§ TASK TO CARRY OUT: In the passage on the Christian pastoral, from what point in time did the pastoral theme begin to spread through the Church's institutional and theological setting?

[Opening EXCERPTED PASSAGE section]

Seen from this perspective, the specificity of the Christian pastoral would appear to lie in the way it extended, multiplied and generalized this rationality of power — which, in Hebraism, only applied to the intercourse between the divinity and his subjects — to the totality of social relations (STP, 151–53, 164–65). Starting from the third century A.D., the pastoral theme progressively colonized the Church's institutional and theological setting: from the Trinitarian dogma down into the hierarchy of bishops, abbots and priests, the whole fabric of religious life came to be enveloped in a systematic, meticulous and all-pervasive grid of spiritual conduction, whose ideal end point was nothing less than the salvation of the whole (gr. kata-holou) of humanity.

Before then, the Western world had arguably never known anything like a form of pastoral politics or theology. Consider, for example, how, for the most part, Greek and Roman divinities remained 'olympically' indifferent to the government of men's daily existence, and how their manifestation, in fact, was usually accompanied by gestures — be they monumental, foundational, salvific or punitive — that stood out of the normal course of human affairs. The Greek gods could found the polis and give it a name; they could protect it in case of peril, or devastate in retaliation for man's hubris. In no case, however, would deities be directly concerned with conducting their people as a shepherd would his flock. If they could — and surely did — affect the life of the men living in the polis, they would hardly ever do so by constantly and zealously intervening into their daily existence (STP, 125).

In a similar fashion, the intercourse between kings and their subjects in pre-Christian antiquity had never been thought of as a pastoral relation. It is without doubt that, time and again, political theory had equated the responsibilities of the ruler to those of a helmsman or a pilot of a ship, with a vocabulary that closely resembled the one used by the Church fathers to define the priestly function. The Greek kubernetes was regularly portrayed as the guide and protector of his people. Yet, as Foucault noticed, the referent object of this type of government was not the citizens themselves but the 'ship' that carried them — that is to say, metaphorically, the city-state. Individuals could only be conducted insofar as 'they boarded the ship,' and exclusively to the extent to which governing the city also required directing men towards the common good (STP, 122–23).

[Closing EXCERPTED PASSAGE section]
[Opening INFORMATION SHOWN section]

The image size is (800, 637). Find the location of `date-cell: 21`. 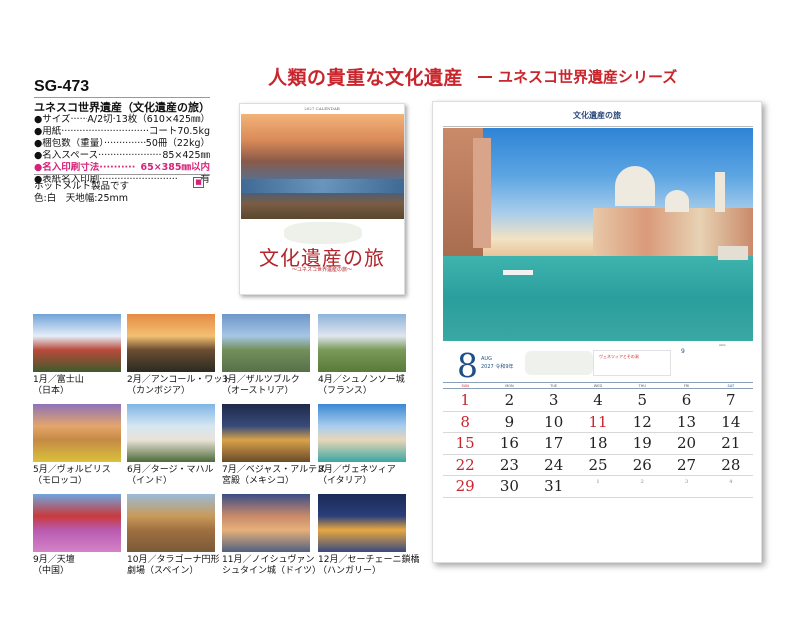

date-cell: 21 is located at coordinates (731, 443).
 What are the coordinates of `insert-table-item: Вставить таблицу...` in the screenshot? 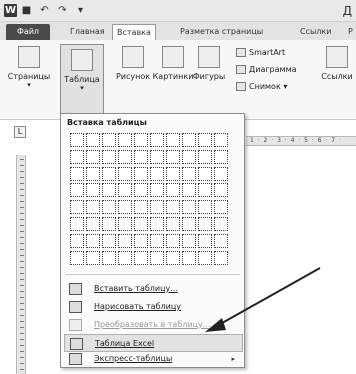 It's located at (154, 289).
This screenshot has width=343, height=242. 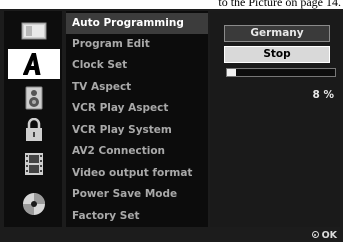 I want to click on ok-label: OK, so click(x=329, y=236).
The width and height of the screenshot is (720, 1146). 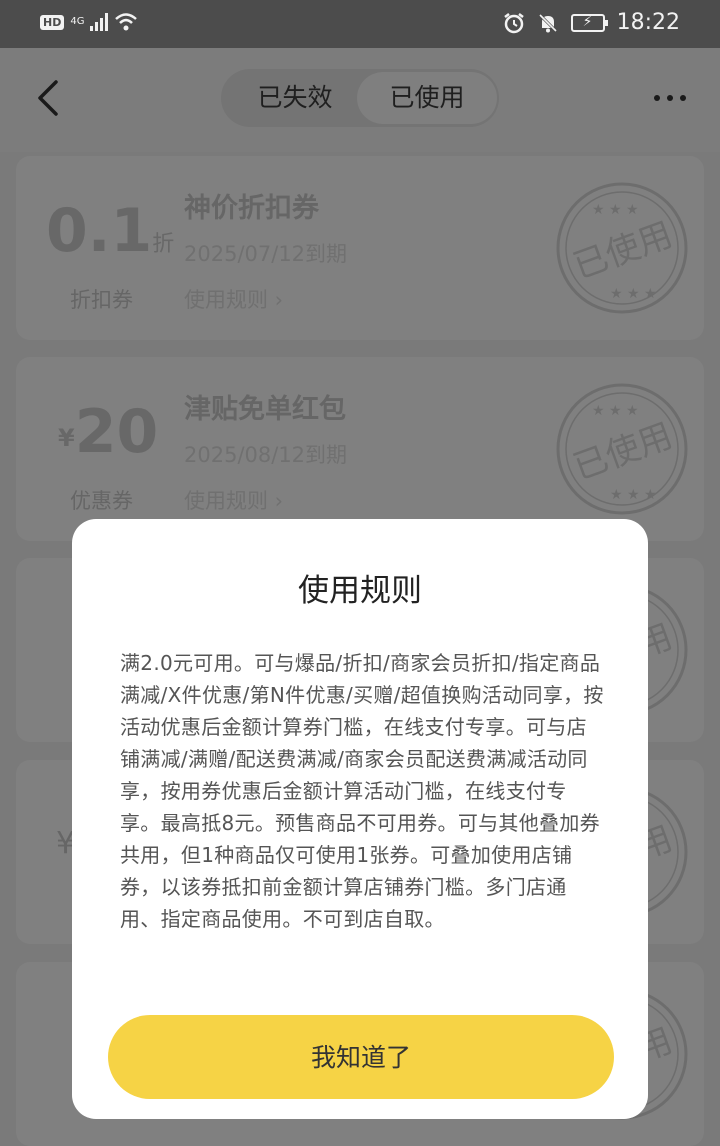 I want to click on more-dots-icon, so click(x=670, y=98).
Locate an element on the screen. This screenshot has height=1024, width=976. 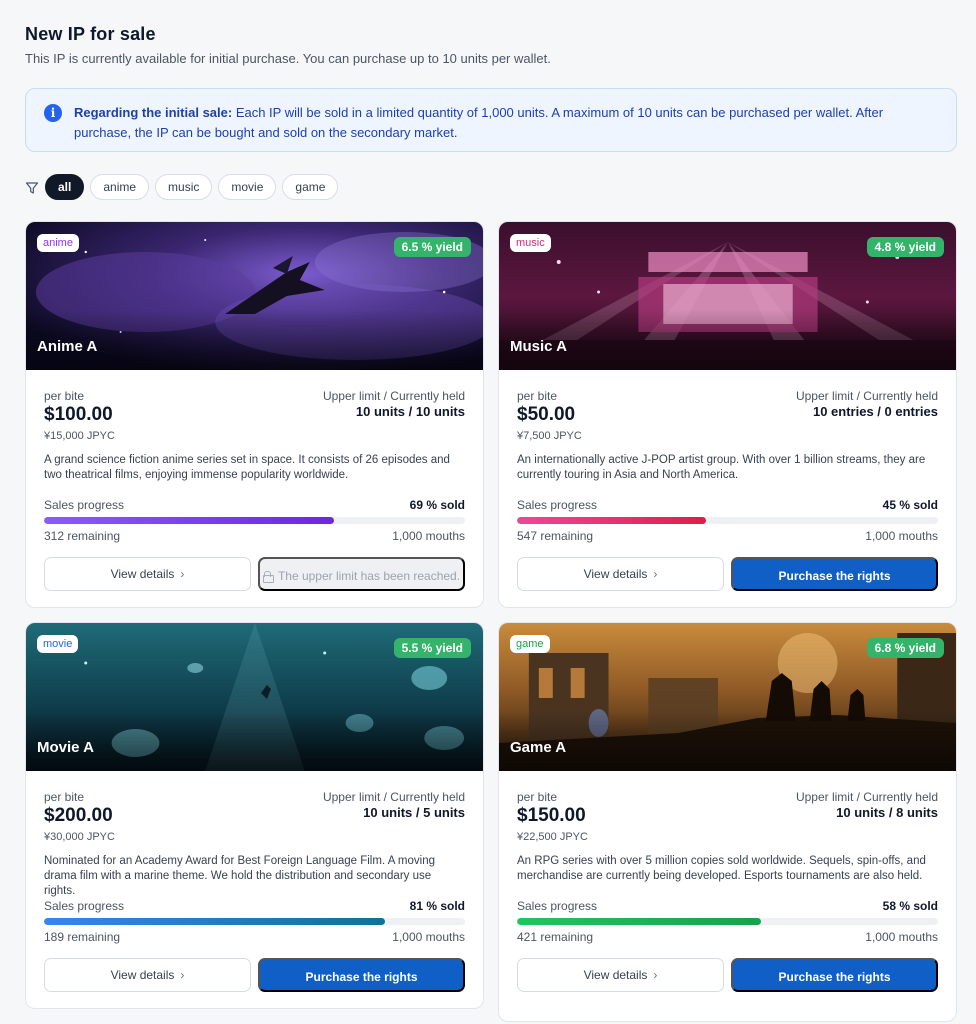
card-hero-image: game 6.8 % yield Game A is located at coordinates (728, 697).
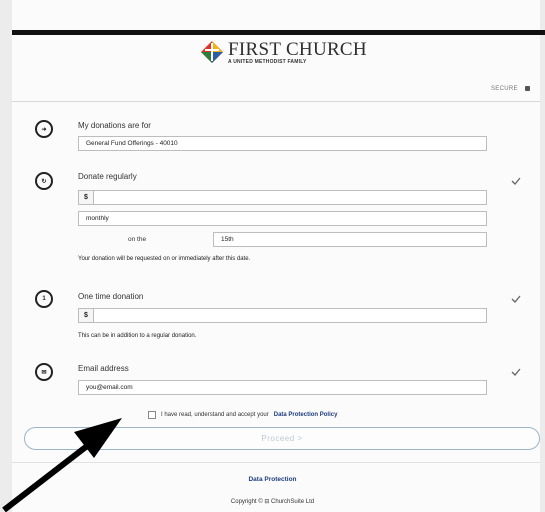 The width and height of the screenshot is (545, 512). Describe the element at coordinates (282, 316) in the screenshot. I see `one-time-amount-input: $` at that location.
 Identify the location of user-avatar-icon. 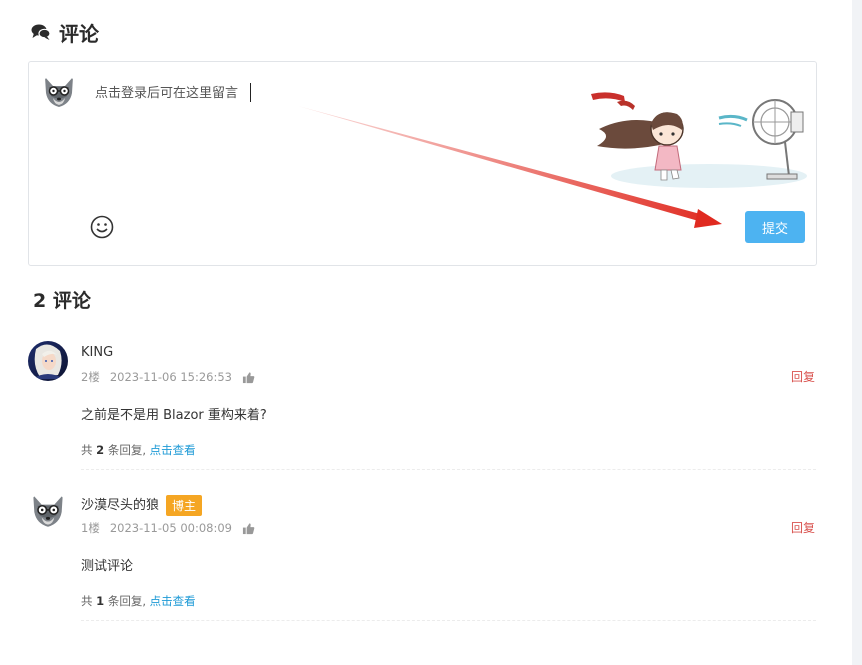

[Closing INFORMATION SHOWN section]

§ EXERCISE ANSWER: Starting from the third century A.D.